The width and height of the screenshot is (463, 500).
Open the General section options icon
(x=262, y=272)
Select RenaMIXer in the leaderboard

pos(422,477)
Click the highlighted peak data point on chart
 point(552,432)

- Instructions for the task: Quote the entire listing above word for word.

- Worked solution:
The width and height of the screenshot is (463, 500).
Open the General section options icon
(x=262, y=272)
Select RenaMIXer in the leaderboard

pos(422,477)
Click the highlighted peak data point on chart
 point(552,432)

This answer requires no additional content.